Toen de heer des huizes dat zag, zei hij tegen de jongen dat hij nog wel een tijdje mocht blijven. Hij zei dat er binnenkort mensen met een span paarden zouden komen en dat hij wel met hen kon meerijden.
Toen de jongen protesteerde dat hij daar geen geld voor had, zei de man dat hij zich daar geen zorgen over moest maken, dat ze voor hem zouden zorgen.

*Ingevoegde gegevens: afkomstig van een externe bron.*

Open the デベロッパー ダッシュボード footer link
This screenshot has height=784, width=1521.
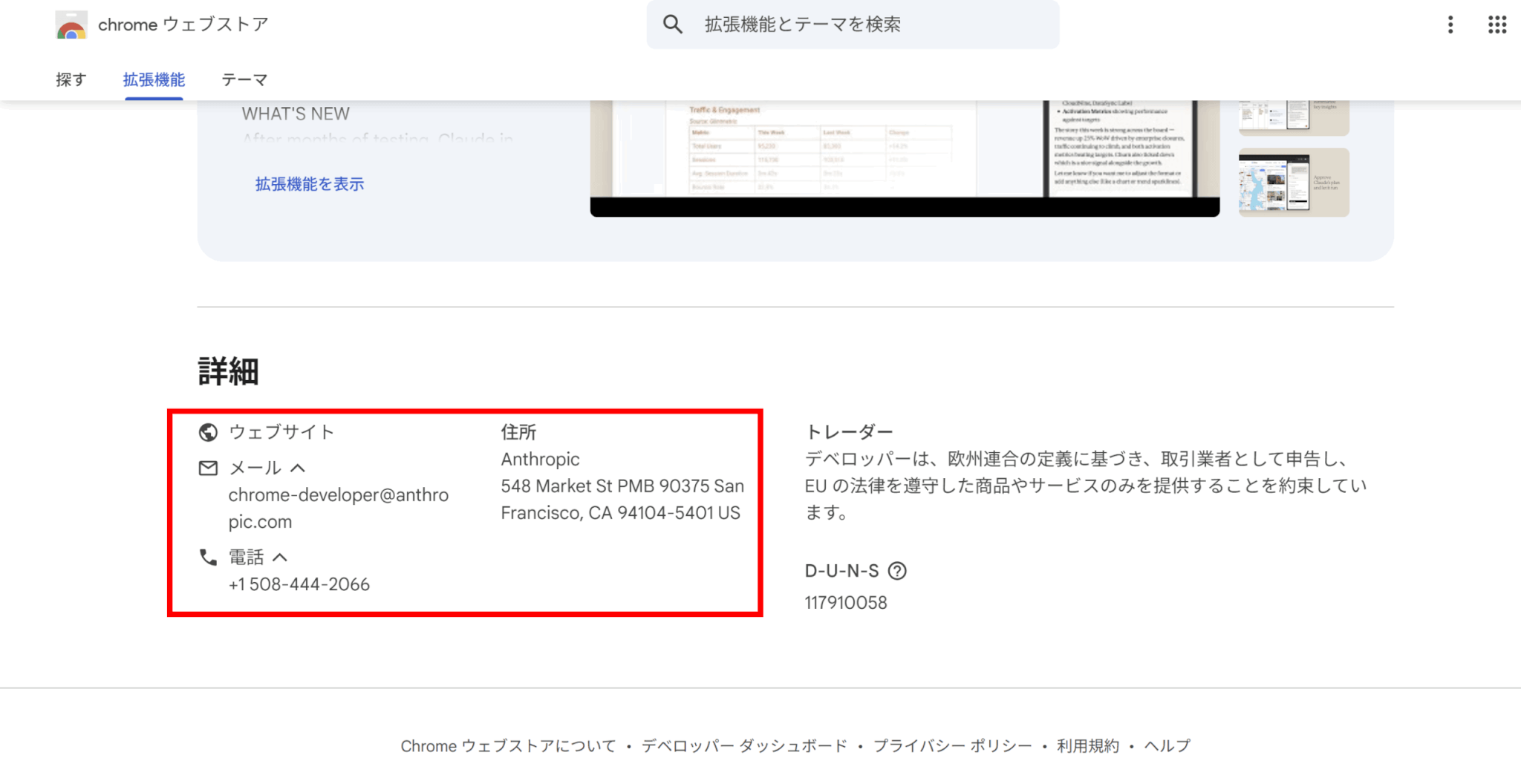(744, 745)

Later vernam de jongen dat de heer des huizes niemand minder dan Joseph Smith was, de mormoonse profeet. De jongen heeft die daad van naastenliefde de rest van zijn leven onthouden.2
Onlangs werd bij een uitzending van Music and the Spoken Word met het Mormoons Tabernakelkoor een verhaal verteld over een oudere man en vrouw die al tientallen jaren getrouwd waren. Omdat de vrouw geleidelijk haar gezichtsvermogen aan het verliezen was, kon ze niet meer voor zichzelf zorgen zoals ze al zoveel jaar gedaan had. Haar man begon zonder dat hem dat gevraagd was haar vingernagels te lakken.

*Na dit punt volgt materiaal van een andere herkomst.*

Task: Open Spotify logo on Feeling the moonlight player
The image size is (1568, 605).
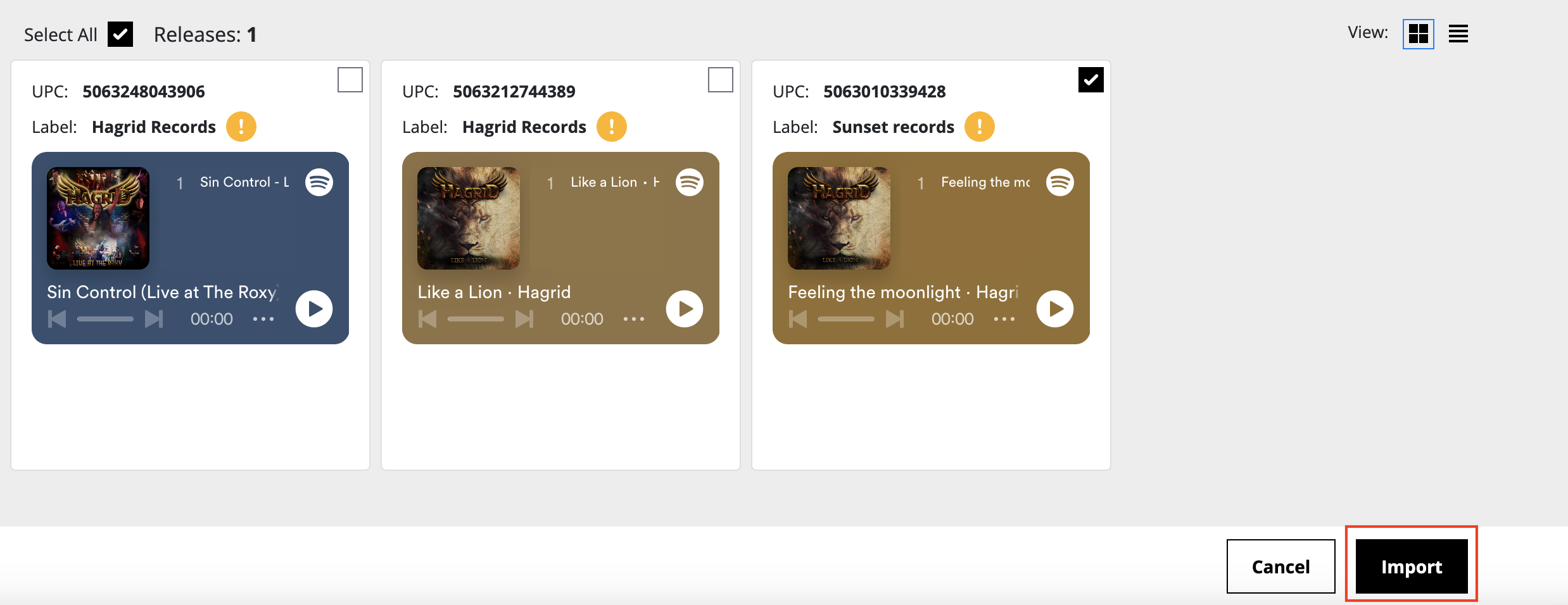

‘Hij wist dat ze haar vingernagels kon zien als zij ze onder de juiste hoek vlak voor haar ogen hield, en ze moest ervan glimlachen. Hij zag haar graag blij, dus hij bleef haar nagels meer dan vijf jaar lang lakken, totdat ze overleed.’3
Dat is een voorbeeld van de reine liefde van Christus. Soms vinden we de grootste liefde niet in de hartstochtelijke taferelen die dichters en schrijvers vereeuwigen. Vaak zijn de grootste manifestaties van liefde juist de eenvoudige, attente en zorgzame daden voor hen die wij op ons levenspad tegenkomen.
Ware liefde is blijvend. Zij is altijd geduldig en vergevensgezind. Zij gelooft, hoopt en verdraagt alle dingen. Dat is de liefde die onze hemelse Vader voor ons heeft.